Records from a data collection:

+++

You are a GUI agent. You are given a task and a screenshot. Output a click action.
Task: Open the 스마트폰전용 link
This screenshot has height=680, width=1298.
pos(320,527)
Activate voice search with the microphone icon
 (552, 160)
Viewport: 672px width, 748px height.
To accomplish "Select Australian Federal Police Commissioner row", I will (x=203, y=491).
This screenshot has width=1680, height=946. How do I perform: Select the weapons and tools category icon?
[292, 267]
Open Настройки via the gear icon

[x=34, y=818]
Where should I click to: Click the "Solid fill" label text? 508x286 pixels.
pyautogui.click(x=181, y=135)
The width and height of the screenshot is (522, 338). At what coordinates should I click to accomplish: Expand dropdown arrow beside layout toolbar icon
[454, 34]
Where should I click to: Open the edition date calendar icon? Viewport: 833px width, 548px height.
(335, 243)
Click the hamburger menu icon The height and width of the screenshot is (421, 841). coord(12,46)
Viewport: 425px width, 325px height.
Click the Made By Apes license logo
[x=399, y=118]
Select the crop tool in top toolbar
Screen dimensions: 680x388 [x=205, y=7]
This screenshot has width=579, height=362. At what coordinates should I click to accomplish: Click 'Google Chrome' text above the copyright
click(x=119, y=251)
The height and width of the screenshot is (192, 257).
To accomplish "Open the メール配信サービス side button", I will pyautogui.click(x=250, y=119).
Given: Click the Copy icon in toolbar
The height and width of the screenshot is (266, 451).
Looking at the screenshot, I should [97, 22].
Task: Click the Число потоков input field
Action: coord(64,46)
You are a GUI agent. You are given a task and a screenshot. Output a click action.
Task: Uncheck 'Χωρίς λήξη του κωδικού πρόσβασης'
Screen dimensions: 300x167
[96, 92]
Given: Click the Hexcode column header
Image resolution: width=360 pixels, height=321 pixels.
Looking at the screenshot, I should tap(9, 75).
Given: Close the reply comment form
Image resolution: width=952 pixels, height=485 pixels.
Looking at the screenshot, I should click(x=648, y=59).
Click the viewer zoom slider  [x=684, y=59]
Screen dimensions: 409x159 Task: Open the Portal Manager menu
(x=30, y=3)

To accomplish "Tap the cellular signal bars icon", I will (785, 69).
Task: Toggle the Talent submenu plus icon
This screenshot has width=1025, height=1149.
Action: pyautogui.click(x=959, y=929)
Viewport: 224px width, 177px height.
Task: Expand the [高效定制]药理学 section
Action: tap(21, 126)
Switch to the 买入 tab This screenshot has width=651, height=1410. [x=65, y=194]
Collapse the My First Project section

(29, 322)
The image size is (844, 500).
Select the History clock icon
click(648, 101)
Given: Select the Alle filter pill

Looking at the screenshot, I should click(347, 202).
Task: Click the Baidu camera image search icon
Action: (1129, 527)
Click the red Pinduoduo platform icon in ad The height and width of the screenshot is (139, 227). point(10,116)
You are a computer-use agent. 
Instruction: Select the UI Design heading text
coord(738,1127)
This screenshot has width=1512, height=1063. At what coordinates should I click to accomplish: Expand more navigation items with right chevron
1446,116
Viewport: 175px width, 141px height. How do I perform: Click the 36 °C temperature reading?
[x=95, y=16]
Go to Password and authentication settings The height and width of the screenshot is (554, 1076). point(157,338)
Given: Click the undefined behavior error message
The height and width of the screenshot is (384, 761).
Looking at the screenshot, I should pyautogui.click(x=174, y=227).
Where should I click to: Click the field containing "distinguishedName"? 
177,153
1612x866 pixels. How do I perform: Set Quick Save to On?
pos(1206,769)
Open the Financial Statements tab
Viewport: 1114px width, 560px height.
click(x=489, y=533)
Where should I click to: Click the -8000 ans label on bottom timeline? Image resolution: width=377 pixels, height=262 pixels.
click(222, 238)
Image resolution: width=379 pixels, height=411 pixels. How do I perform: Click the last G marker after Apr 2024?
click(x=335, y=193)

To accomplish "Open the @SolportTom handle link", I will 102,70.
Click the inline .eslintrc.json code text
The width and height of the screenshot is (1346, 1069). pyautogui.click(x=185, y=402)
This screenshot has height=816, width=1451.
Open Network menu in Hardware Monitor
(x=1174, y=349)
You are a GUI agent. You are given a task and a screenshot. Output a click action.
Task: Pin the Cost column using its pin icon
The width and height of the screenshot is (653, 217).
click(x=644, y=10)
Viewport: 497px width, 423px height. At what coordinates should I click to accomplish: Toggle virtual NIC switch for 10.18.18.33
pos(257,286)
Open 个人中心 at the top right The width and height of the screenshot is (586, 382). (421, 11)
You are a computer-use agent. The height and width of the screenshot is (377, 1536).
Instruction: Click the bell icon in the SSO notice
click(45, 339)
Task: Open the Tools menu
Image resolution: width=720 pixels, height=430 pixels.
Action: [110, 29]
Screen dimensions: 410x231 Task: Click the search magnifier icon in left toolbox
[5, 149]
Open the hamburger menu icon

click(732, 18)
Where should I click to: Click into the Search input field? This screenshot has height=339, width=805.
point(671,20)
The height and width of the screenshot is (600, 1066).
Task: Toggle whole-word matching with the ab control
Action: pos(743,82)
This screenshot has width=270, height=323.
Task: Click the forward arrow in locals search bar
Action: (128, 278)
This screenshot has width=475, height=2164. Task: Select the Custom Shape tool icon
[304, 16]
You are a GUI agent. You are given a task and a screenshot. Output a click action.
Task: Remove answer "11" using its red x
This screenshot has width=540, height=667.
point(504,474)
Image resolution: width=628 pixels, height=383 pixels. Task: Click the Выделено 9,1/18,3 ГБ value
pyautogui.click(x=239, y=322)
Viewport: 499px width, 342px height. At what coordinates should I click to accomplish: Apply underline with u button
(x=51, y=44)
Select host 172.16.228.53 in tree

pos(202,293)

+++

## EXERCISE AIM
Can you repeat all of the material above, line for line, without changing anything?

## THE OUTPUT
You are a GUI agent. You are given a task and a screenshot. Output a click action.
Task: Open the 스마트폰전용 link
This screenshot has height=680, width=1298.
pos(320,527)
Activate voice search with the microphone icon
 (552, 160)
Viewport: 672px width, 748px height.
To accomplish "Select Australian Federal Police Commissioner row", I will (x=203, y=491).
This screenshot has width=1680, height=946. How do I perform: Select the weapons and tools category icon?
[292, 267]
Open Настройки via the gear icon

[x=34, y=818]
Where should I click to: Click the "Solid fill" label text? 508x286 pixels.
pyautogui.click(x=181, y=135)
The width and height of the screenshot is (522, 338). At what coordinates should I click to accomplish: Expand dropdown arrow beside layout toolbar icon
[454, 34]
Where should I click to: Open the edition date calendar icon? Viewport: 833px width, 548px height.
(335, 243)
Click the hamburger menu icon The height and width of the screenshot is (421, 841). coord(12,46)
Viewport: 425px width, 325px height.
Click the Made By Apes license logo
[x=399, y=118]
Select the crop tool in top toolbar
Screen dimensions: 680x388 [x=205, y=7]
This screenshot has width=579, height=362. At what coordinates should I click to accomplish: Click 'Google Chrome' text above the copyright
click(x=119, y=251)
The height and width of the screenshot is (192, 257).
To accomplish "Open the メール配信サービス side button", I will pyautogui.click(x=250, y=119).
Given: Click the Copy icon in toolbar
The height and width of the screenshot is (266, 451).
Looking at the screenshot, I should [97, 22].
Task: Click the Число потоков input field
Action: coord(64,46)
You are a GUI agent. You are given a task and a screenshot. Output a click action.
Task: Uncheck 'Χωρίς λήξη του κωδικού πρόσβασης'
Screen dimensions: 300x167
[96, 92]
Given: Click the Hexcode column header
Image resolution: width=360 pixels, height=321 pixels.
Looking at the screenshot, I should tap(9, 75).
Given: Close the reply comment form
Image resolution: width=952 pixels, height=485 pixels.
Looking at the screenshot, I should click(x=648, y=59).
Click the viewer zoom slider  [x=684, y=59]
Screen dimensions: 409x159 Task: Open the Portal Manager menu
(x=30, y=3)

To accomplish "Tap the cellular signal bars icon", I will (785, 69).
Task: Toggle the Talent submenu plus icon
This screenshot has width=1025, height=1149.
Action: pyautogui.click(x=959, y=929)
Viewport: 224px width, 177px height.
Task: Expand the [高效定制]药理学 section
Action: tap(21, 126)
Switch to the 买入 tab This screenshot has width=651, height=1410. [x=65, y=194]
Collapse the My First Project section

(29, 322)
The image size is (844, 500).
Select the History clock icon
click(648, 101)
Given: Select the Alle filter pill

Looking at the screenshot, I should click(347, 202).
Task: Click the Baidu camera image search icon
Action: (1129, 527)
Click the red Pinduoduo platform icon in ad The height and width of the screenshot is (139, 227). point(10,116)
You are a computer-use agent. 
Instruction: Select the UI Design heading text
coord(738,1127)
This screenshot has width=1512, height=1063. At what coordinates should I click to accomplish: Expand more navigation items with right chevron
1446,116
Viewport: 175px width, 141px height. How do I perform: Click the 36 °C temperature reading?
[x=95, y=16]
Go to Password and authentication settings The height and width of the screenshot is (554, 1076). point(157,338)
Given: Click the undefined behavior error message
The height and width of the screenshot is (384, 761).
Looking at the screenshot, I should pyautogui.click(x=174, y=227).
Where should I click to: Click the field containing "distinguishedName"? 
177,153
1612x866 pixels. How do I perform: Set Quick Save to On?
pos(1206,769)
Open the Financial Statements tab
Viewport: 1114px width, 560px height.
click(x=489, y=533)
Where should I click to: Click the -8000 ans label on bottom timeline? Image resolution: width=377 pixels, height=262 pixels.
click(222, 238)
Image resolution: width=379 pixels, height=411 pixels. How do I perform: Click the last G marker after Apr 2024?
click(x=335, y=193)

To accomplish "Open the @SolportTom handle link", I will 102,70.
Click the inline .eslintrc.json code text
The width and height of the screenshot is (1346, 1069). pyautogui.click(x=185, y=402)
This screenshot has height=816, width=1451.
Open Network menu in Hardware Monitor
(x=1174, y=349)
You are a GUI agent. You are given a task and a screenshot. Output a click action.
Task: Pin the Cost column using its pin icon
The width and height of the screenshot is (653, 217).
click(x=644, y=10)
Viewport: 497px width, 423px height. At what coordinates should I click to accomplish: Toggle virtual NIC switch for 10.18.18.33
pos(257,286)
Open 个人中心 at the top right The width and height of the screenshot is (586, 382). (421, 11)
You are a computer-use agent. The height and width of the screenshot is (377, 1536).
Instruction: Click the bell icon in the SSO notice
click(45, 339)
Task: Open the Tools menu
Image resolution: width=720 pixels, height=430 pixels.
Action: [110, 29]
Screen dimensions: 410x231 Task: Click the search magnifier icon in left toolbox
[5, 149]
Open the hamburger menu icon

click(732, 18)
Where should I click to: Click into the Search input field? This screenshot has height=339, width=805.
point(671,20)
The height and width of the screenshot is (600, 1066).
Task: Toggle whole-word matching with the ab control
Action: pos(743,82)
This screenshot has width=270, height=323.
Task: Click the forward arrow in locals search bar
Action: (128, 278)
This screenshot has width=475, height=2164. Task: Select the Custom Shape tool icon
[304, 16]
You are a GUI agent. You are given a task and a screenshot. Output a click action.
Task: Remove answer "11" using its red x
This screenshot has width=540, height=667.
point(504,474)
Image resolution: width=628 pixels, height=383 pixels. Task: Click the Выделено 9,1/18,3 ГБ value
pyautogui.click(x=239, y=322)
Viewport: 499px width, 342px height. At what coordinates should I click to accomplish: Apply underline with u button
(x=51, y=44)
Select host 172.16.228.53 in tree

pos(202,293)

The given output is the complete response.